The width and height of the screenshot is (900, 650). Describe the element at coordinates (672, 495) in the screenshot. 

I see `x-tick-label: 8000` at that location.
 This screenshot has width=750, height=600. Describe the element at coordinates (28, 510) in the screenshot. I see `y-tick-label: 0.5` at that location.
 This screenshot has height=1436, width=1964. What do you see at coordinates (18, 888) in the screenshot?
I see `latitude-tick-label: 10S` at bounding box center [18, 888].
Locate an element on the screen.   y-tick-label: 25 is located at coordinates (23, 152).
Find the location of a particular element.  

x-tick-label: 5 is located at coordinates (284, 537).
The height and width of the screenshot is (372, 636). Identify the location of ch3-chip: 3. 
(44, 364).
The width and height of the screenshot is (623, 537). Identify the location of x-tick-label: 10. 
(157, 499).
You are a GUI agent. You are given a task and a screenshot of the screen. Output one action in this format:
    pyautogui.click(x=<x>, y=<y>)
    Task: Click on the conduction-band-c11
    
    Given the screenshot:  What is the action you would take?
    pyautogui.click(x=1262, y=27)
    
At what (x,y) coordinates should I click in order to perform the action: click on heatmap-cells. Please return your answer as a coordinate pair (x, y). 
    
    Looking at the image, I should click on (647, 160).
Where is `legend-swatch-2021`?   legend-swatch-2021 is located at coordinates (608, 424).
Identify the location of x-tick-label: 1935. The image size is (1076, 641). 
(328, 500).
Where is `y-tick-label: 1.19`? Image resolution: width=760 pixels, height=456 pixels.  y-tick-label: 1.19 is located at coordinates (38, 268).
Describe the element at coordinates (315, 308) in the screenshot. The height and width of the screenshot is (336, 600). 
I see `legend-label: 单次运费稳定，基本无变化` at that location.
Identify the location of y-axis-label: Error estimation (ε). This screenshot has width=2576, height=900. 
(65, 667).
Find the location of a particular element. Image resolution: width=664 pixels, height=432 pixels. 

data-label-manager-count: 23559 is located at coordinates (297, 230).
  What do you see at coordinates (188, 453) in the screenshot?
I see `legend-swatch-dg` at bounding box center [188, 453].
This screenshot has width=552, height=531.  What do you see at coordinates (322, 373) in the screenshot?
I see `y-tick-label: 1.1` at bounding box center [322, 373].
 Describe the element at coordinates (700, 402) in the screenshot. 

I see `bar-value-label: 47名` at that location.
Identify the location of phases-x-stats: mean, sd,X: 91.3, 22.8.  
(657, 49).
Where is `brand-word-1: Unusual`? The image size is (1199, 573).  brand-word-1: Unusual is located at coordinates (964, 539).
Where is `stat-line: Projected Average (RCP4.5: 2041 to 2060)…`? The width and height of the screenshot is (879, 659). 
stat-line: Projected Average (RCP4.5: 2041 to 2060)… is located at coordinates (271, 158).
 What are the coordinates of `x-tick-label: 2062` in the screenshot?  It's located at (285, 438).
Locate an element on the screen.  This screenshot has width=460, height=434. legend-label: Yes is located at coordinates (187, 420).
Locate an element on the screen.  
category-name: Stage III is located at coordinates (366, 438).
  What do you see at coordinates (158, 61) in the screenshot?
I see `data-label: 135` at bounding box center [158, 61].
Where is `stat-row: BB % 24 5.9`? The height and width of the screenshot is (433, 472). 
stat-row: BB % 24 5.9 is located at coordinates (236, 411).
##############################
--- Work order ---
Reproduce the entire listing above line for line, keeping every character, space, and line break unchanged.

--- Task solution ---
The width and height of the screenshot is (900, 650). Describe the element at coordinates (672, 495) in the screenshot. 

I see `x-tick-label: 8000` at that location.
 This screenshot has width=750, height=600. Describe the element at coordinates (28, 510) in the screenshot. I see `y-tick-label: 0.5` at that location.
 This screenshot has height=1436, width=1964. What do you see at coordinates (18, 888) in the screenshot?
I see `latitude-tick-label: 10S` at bounding box center [18, 888].
Locate an element on the screen.   y-tick-label: 25 is located at coordinates (23, 152).
Find the location of a particular element.  

x-tick-label: 5 is located at coordinates (284, 537).
The height and width of the screenshot is (372, 636). Identify the location of ch3-chip: 3. 
(44, 364).
The width and height of the screenshot is (623, 537). Identify the location of x-tick-label: 10. 
(157, 499).
You are a GUI agent. You are given a task and a screenshot of the screen. Output one action in this format:
    pyautogui.click(x=<x>, y=<y>)
    Task: Click on the conduction-band-c11
    
    Given the screenshot:  What is the action you would take?
    pyautogui.click(x=1262, y=27)
    
At what (x,y) coordinates should I click in order to perform the action: click on heatmap-cells. Please return your answer as a coordinate pair (x, y). 
    
    Looking at the image, I should click on (647, 160).
Where is `legend-swatch-2021`?   legend-swatch-2021 is located at coordinates (608, 424).
Identify the location of x-tick-label: 1935. The image size is (1076, 641). 
(328, 500).
Where is `y-tick-label: 1.19`? Image resolution: width=760 pixels, height=456 pixels.  y-tick-label: 1.19 is located at coordinates (38, 268).
Describe the element at coordinates (315, 308) in the screenshot. The height and width of the screenshot is (336, 600). 
I see `legend-label: 单次运费稳定，基本无变化` at that location.
Identify the location of y-axis-label: Error estimation (ε). This screenshot has width=2576, height=900. 
(65, 667).
Find the location of a particular element. Image resolution: width=664 pixels, height=432 pixels. 

data-label-manager-count: 23559 is located at coordinates (297, 230).
  What do you see at coordinates (188, 453) in the screenshot?
I see `legend-swatch-dg` at bounding box center [188, 453].
This screenshot has width=552, height=531.  What do you see at coordinates (322, 373) in the screenshot?
I see `y-tick-label: 1.1` at bounding box center [322, 373].
 Describe the element at coordinates (700, 402) in the screenshot. 

I see `bar-value-label: 47名` at that location.
Identify the location of phases-x-stats: mean, sd,X: 91.3, 22.8.  
(657, 49).
Where is `brand-word-1: Unusual`? The image size is (1199, 573).  brand-word-1: Unusual is located at coordinates (964, 539).
Where is `stat-line: Projected Average (RCP4.5: 2041 to 2060)…`? The width and height of the screenshot is (879, 659). 
stat-line: Projected Average (RCP4.5: 2041 to 2060)… is located at coordinates (271, 158).
 What are the coordinates of `x-tick-label: 2062` in the screenshot?  It's located at (285, 438).
Locate an element on the screen.  This screenshot has width=460, height=434. legend-label: Yes is located at coordinates (187, 420).
Locate an element on the screen.  
category-name: Stage III is located at coordinates (366, 438).
  What do you see at coordinates (158, 61) in the screenshot?
I see `data-label: 135` at bounding box center [158, 61].
Where is `stat-row: BB % 24 5.9`? The height and width of the screenshot is (433, 472). 
stat-row: BB % 24 5.9 is located at coordinates (236, 411).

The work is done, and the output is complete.